The market for erectile dysfunction generics has attracted several companies, with Baiyunshan the first to win regulatory approval for a drug based on Viagra’s active ingredient sildenafil. Pfizer’s China patent expired in July. Other companies with generics in the pipeline include Shanghai-listed Lianhua Pharmaceutical , Shenzhen-listed Hebei Changshan Biochemical Pharmaceutical, and the unlisted drugmaker Shandong Luxi Pharmaceutical Co.

China’s Generic Drugs: Export Plans

Some of these companies are setting sights on foreign markets, too, notably the United States.

Chinese generic drug makers are unlikely to catch up anytime soon, if ever, with the Canadian and Indian companies that now dominate the U.S. market. There’s also a cloud of distrust hanging over Chinese pharmaceuticals: Officials at the U.S. Food and Drug Administration are still talking about the tainted supplies of Chinese-made heparin — a blood-clot treatment — that reached the U.S. market in 2007.

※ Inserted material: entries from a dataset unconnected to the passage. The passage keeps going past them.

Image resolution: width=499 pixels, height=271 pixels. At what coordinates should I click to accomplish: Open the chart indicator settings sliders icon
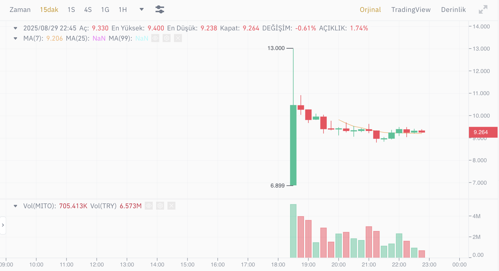click(160, 9)
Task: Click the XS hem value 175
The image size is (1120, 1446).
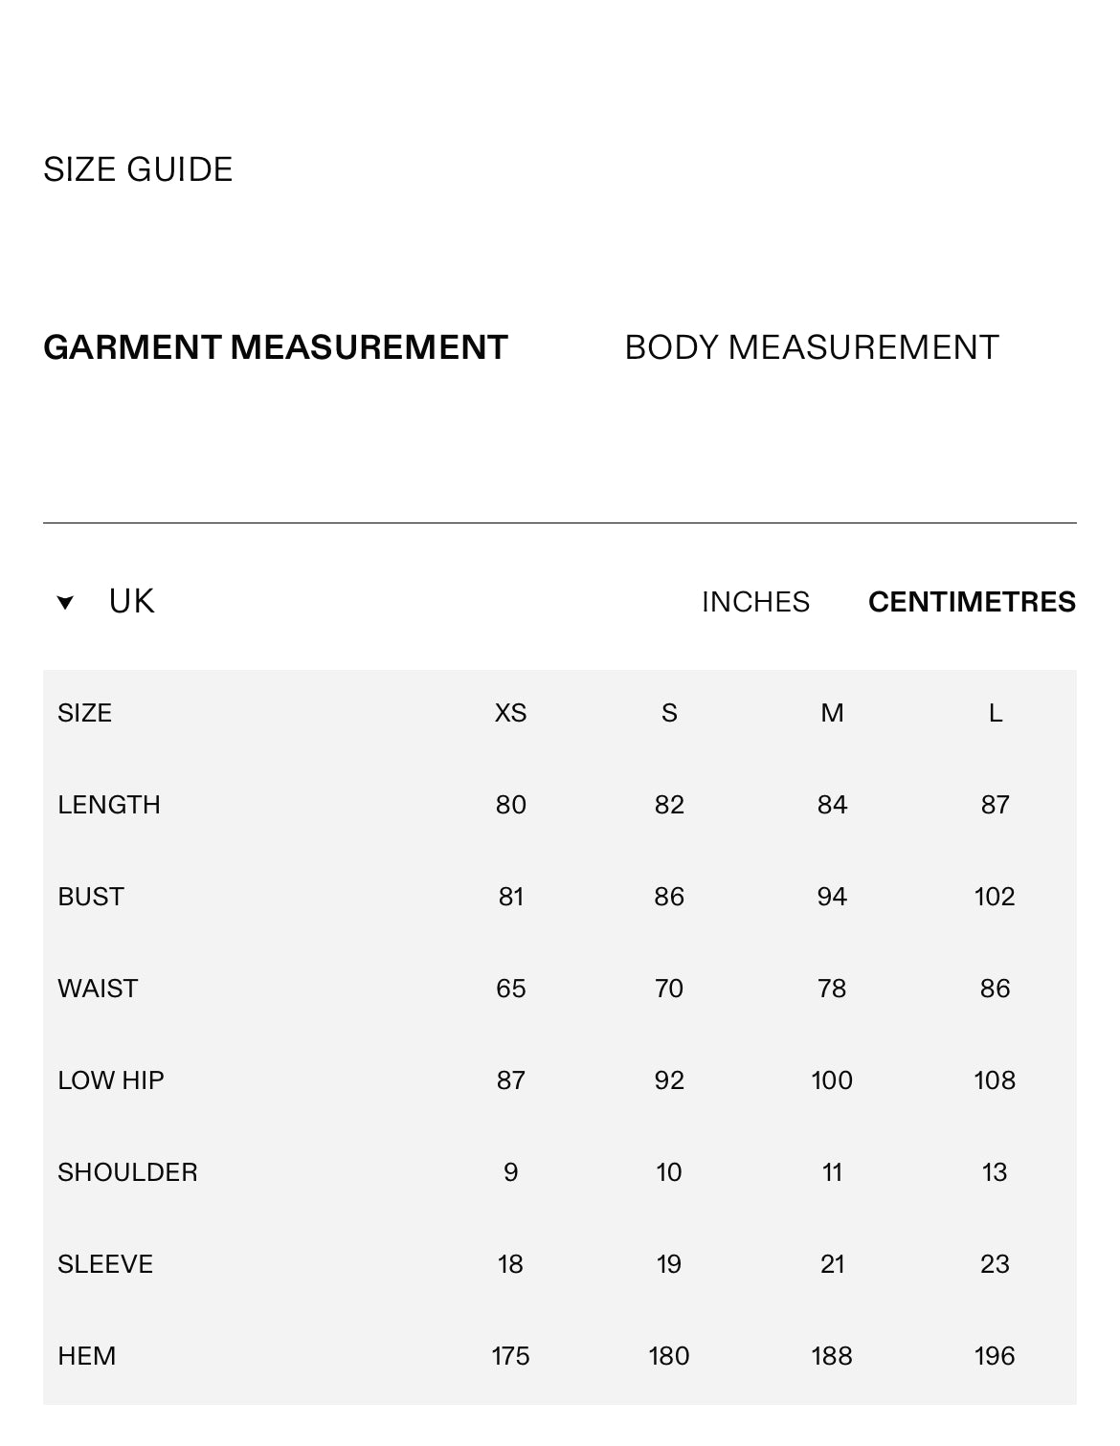Action: click(510, 1356)
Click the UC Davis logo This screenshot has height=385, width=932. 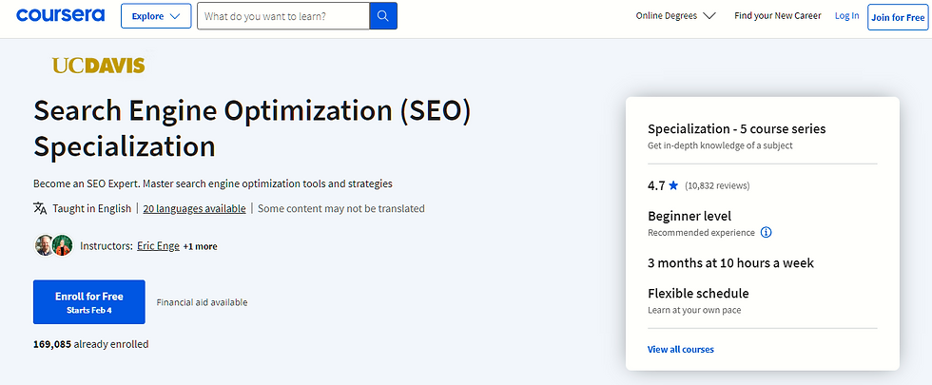[98, 66]
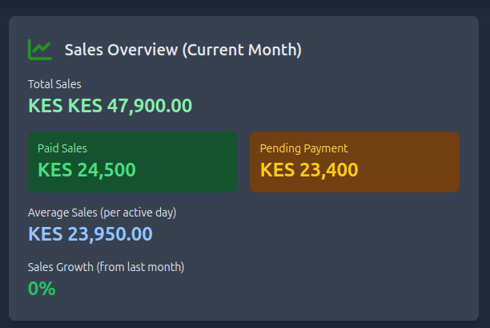Image resolution: width=490 pixels, height=328 pixels.
Task: Click the Paid Sales label text
Action: click(x=62, y=148)
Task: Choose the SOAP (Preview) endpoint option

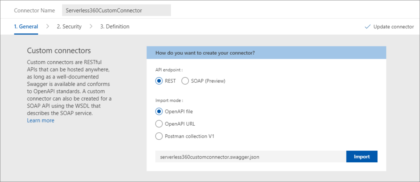Action: coord(185,81)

But inspecting generic drug manufacturing is now a key task for an FDA team working in China, the agency’s China office director Christopher Hickey told the U.S.-China Economic and Security Review Commission at an April hearing in Washington. At the same hearing, he asked for more money to beef up China inspections.

“The majority of the drug inspections FDA conducts in China focus on manufacturers of active pharmaceutical ingredients intended for use in generic drugs and on sites that produce over-the-counter drugs.”

Companies that make generic drugs also enjoy support from the Chinese government, which for the past decade has been dishing out tax breaks and subsidizing new research parks. Moreover, the government has helped domestic companies by basically closing China’s borders to generic drugs made in India, despite pleas from the Indian government for a more open pharmaceuticals market.

China’s expanding market for generic drugs is also giving investors good reason to back multinational drugmakers in the game. Since cutting a deal for an undisclosed amount in 2011, for example, AstraZeneca plc (AZN) has partnered with a Chinese maker of generic anti-infection drugs, Guangdong BeiKang Pharmaceutical Company.

And in May, Pfizer and the Shanghai-listed Chinese company called Zhejiang Hisun Pharmaceutical Co., Ltd. started producing three generic drugs — one heart medication and two antibiotics — for the Chinese market at a new plant in the east-central city of Fuyang. Hisun owns 51% and Pfizer 49% of the venture, which reportedly plans to add four more generic drugs to its production line next year.

As of this writing, Eric Johnson did not hold a position in any of the aforementioned securities.